Василий целых полчаса уделил сравнительному анализу писем. Выводы были следующими: патриот и автор писем Кусяшкину — не одно и то же лицо; более того, цели у этих людей разные. Патриот играет на общественное мнение, в то время как кто-то другой старается вывести из равновесия именно Кусяшкина и толкнуть его на необдуманные судорожные действия. Этот кто-то знает или предполагает, что Кусяшкин убил своеГО компаньона Гарцева, но при этом не знает про второе убийство, потому что только человек с очень запутанным воображением может предположить, что убийства Гарцева и его невесты, совершенные с интервалом в два дня, никак не связаны друг с другом.
— Скажите, лейтенант, — спросил Василий у Леонида, который, явно наслаждаясь, изучал "схему последовательности заражений" доктора Шнейерсона, может ли кто-то не знать о убийстве Грушиной?
— А? — Леонид, развратно ухмыляясь и не поднимая глаз от карты, пожал плечами. — Конечно, кто угодно, в газетах — не писали, в телевизоре — не показывали.

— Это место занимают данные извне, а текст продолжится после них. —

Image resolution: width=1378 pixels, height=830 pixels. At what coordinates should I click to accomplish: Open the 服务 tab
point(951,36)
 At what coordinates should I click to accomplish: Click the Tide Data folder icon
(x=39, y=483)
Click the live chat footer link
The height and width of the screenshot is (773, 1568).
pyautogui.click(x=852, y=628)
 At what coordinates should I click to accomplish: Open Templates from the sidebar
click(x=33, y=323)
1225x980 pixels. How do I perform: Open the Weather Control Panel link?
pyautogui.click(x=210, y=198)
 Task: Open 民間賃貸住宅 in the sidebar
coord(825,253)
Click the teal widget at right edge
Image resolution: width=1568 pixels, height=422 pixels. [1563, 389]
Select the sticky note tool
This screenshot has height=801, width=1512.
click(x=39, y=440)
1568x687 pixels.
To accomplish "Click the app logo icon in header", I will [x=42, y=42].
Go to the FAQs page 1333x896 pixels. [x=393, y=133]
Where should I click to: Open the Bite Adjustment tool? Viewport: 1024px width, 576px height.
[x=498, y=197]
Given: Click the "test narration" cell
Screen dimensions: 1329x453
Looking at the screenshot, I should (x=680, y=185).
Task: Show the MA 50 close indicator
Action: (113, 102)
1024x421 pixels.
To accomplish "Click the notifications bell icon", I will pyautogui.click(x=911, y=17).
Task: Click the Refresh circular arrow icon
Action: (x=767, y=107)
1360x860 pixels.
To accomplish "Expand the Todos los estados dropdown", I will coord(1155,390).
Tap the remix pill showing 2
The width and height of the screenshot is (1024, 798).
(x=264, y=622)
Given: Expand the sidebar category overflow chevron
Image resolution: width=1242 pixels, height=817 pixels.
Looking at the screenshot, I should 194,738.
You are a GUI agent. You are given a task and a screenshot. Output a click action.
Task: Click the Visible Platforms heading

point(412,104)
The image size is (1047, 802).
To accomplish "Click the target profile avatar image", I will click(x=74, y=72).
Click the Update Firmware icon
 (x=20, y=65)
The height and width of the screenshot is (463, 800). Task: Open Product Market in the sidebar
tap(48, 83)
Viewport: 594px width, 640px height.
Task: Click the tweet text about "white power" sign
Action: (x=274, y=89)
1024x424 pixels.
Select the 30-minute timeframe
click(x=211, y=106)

— Из знакомых Кусяшкина может кто-то не знать?
— Это вряд ли. Все его знакомые и знакомые его знакомых только об этом и говорят, — Леонид отодвинул схему и потянулся. — А что?
— Смотри, ему пишут письма, раскручивают на признание, но, видишь? только в одном убийстве. "За убийство", "по неосторожности"…
— Почему ты думаешь, что не знают о втором? Скорее, считают, что Грушиной он не убивал.
— Возможно. Но в письмах это как-то бы прозвучало. Типа: "Грушину ты не убивал, мы шьем тебе только Гарцева, но…", и далее по тексту.
А не знать о том, что стряслось с бедной Грушиной, может только тот, кто не имеет никаких контактов ни с ВИНТом, ни с пионерским штабом, ни с нами, ни с родней Кусяшкина.
— И кто же это? Точнее, где же отсиживается этот шантажист?
— Вот! Вот именно — где! Допустим, вдали от Москвы. Или…или… в больнице. Леня, я знаю, кто пишет эти письма. Это Саня.
— Ты же не нашел ее в больницах.
— Хорошо спряталась. Умная очень. То есть дура, конечно.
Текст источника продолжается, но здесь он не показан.